How shifting operator works in finding number of different bit in two integer?

Question

i was trying to find out number of different bit in two number. i find a solution here but couldn't understand how it works.it right shifting with i and and doing and with 1. actually what is happening behind it? and why do loop through 32?

void solve(int A, int B) 
{ 
    int count = 0; 

    // since, the numbers are less than 2^31 
    // run the loop from '0' to '31' only 
    for (int i = 0; i < 32; i++) { 

        // right shift both the numbers by 'i' and 
        // check if the bit at the 0th position is different 
        if (((A >> i) & 1) != ((B >> i) & 1)) { 
            count++; 
        } 
    } 

    cout << "Number of different bits : " << count << endl; 
}

Answer 1

The loop runs from 0 up to and including 31 (not through 32) because these are all of the possible bits that comprise a 32-bit integer and we need to check them all.

Inside the loop, the code

    if (((A >> i) & 1) != ((B >> i) & 1)) { 
        count++; 
    } 

works by shifting each of the two integers rightward by i (cutting off bits if i > 0), extracting the rightmost bit after the shift (& 1) and checking that they're the same (i.e. both 0 or both 1).

Let's walk through an example: solve(243, 2182).
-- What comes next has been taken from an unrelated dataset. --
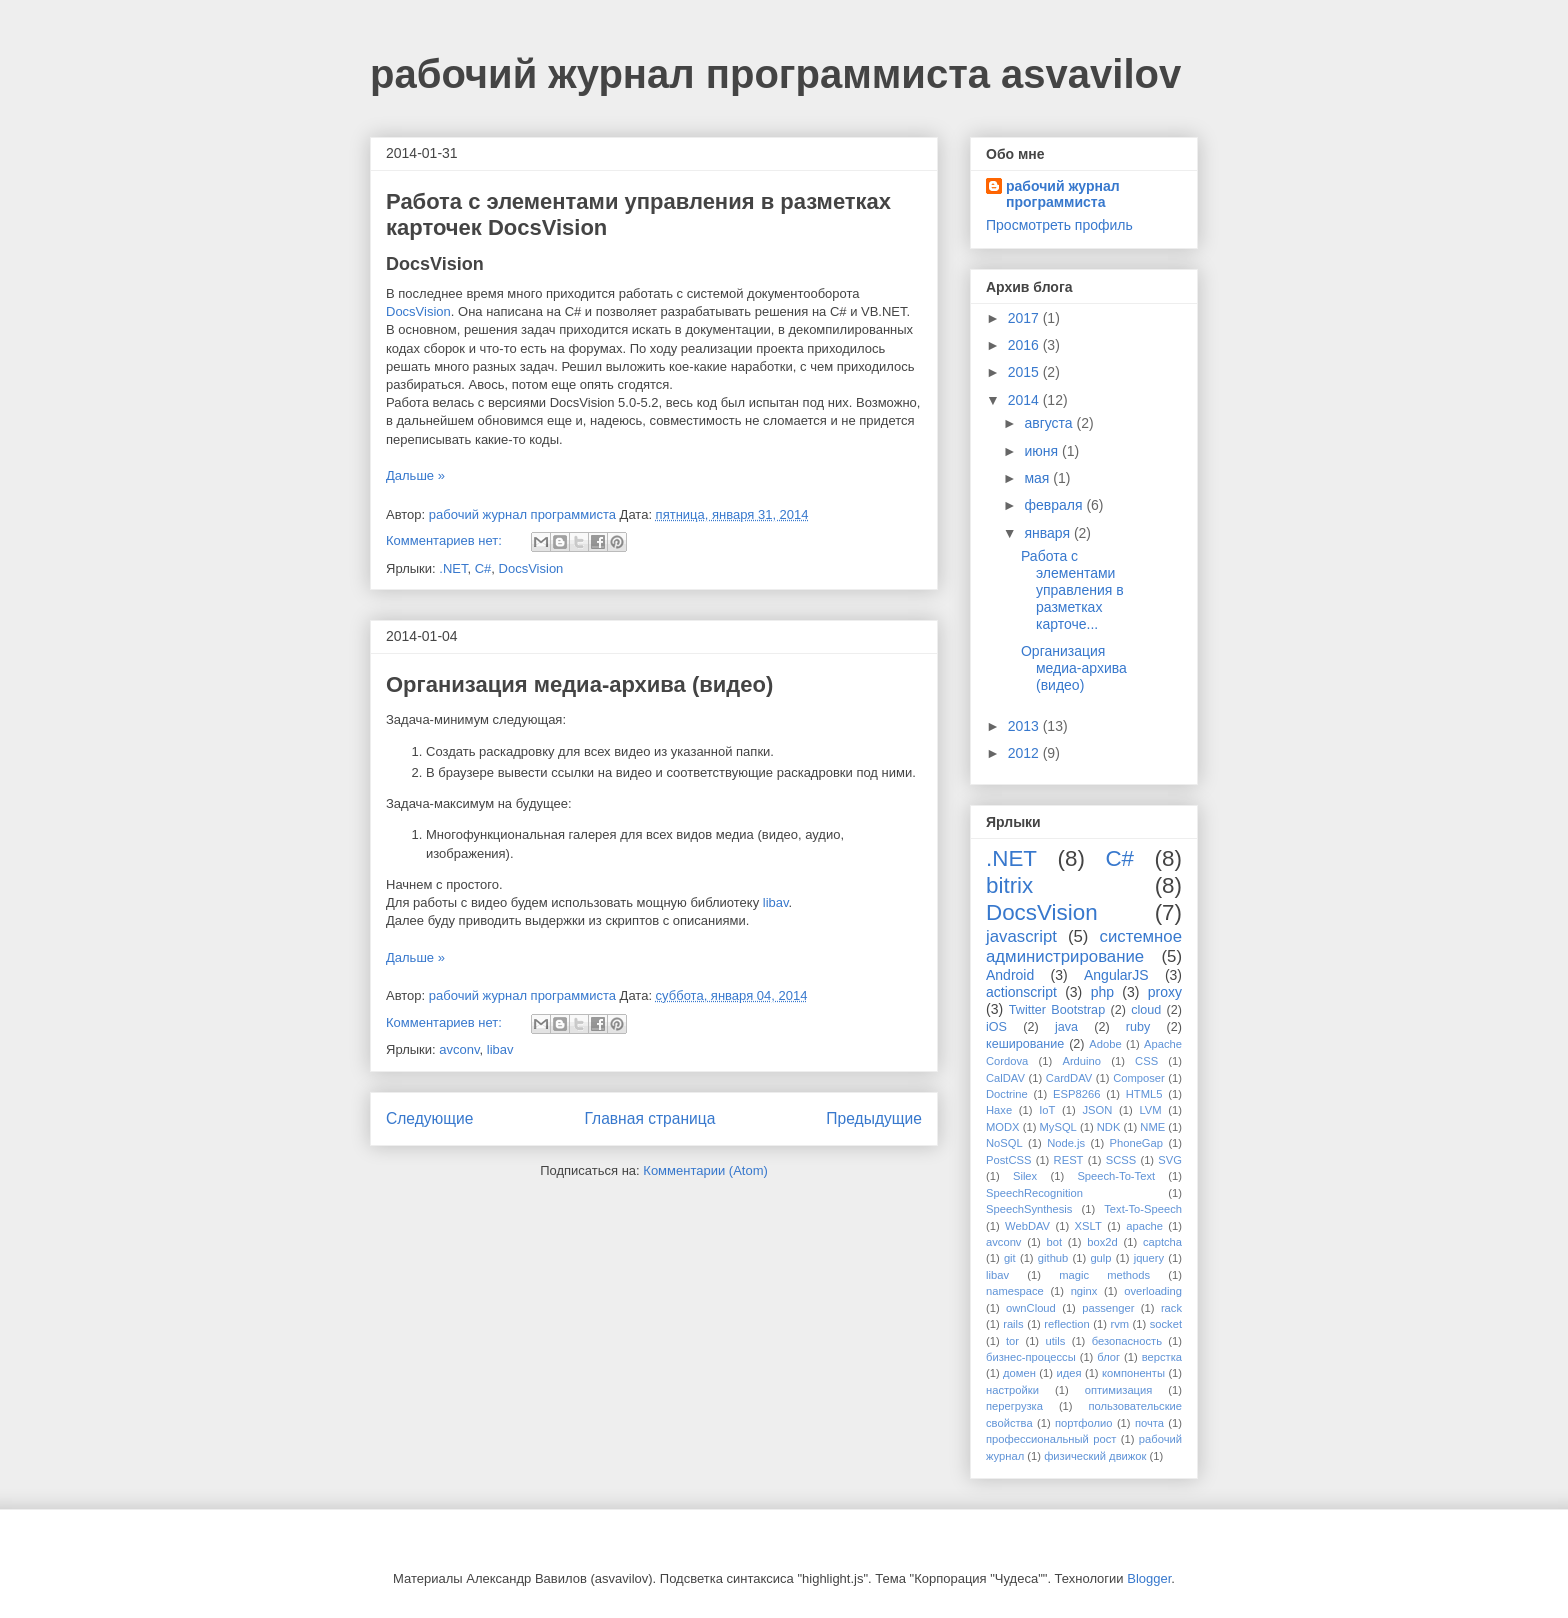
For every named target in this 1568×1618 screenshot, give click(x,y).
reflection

In binary:

243 =                              11110011
2182 =                         100010000110
diff bits =                    ^    ^^^ ^ ^
int bits = 00000000000000000000000000000000
i =       31                              0 
                  <-- loop direction

The indices of i that yield differences are 0, 2, 4, 5, 6 and 11 (we check from the right to the left--in the first iteration, i = 0 and nothing gets shifted, so & 1 gives us the rightmost bit, etc). The padding to the left of each number is all 0s in the above example.

Also, note that there are better ways to do this without a loop: take the XOR of the two numbers and run a popcount on them (count the bits that are set):

__builtin_popcount(243 ^ 2182); // => 6

Or, more portably:

std::bitset<CHAR_BIT * sizeof(int)>(243 ^ 2182).count()

Another note: best to avoid using namespace std;, return a value instead of producing a print side effect and give the method a clearer name than solve, for example bit_diff (I realize this is from geeksforgeeks).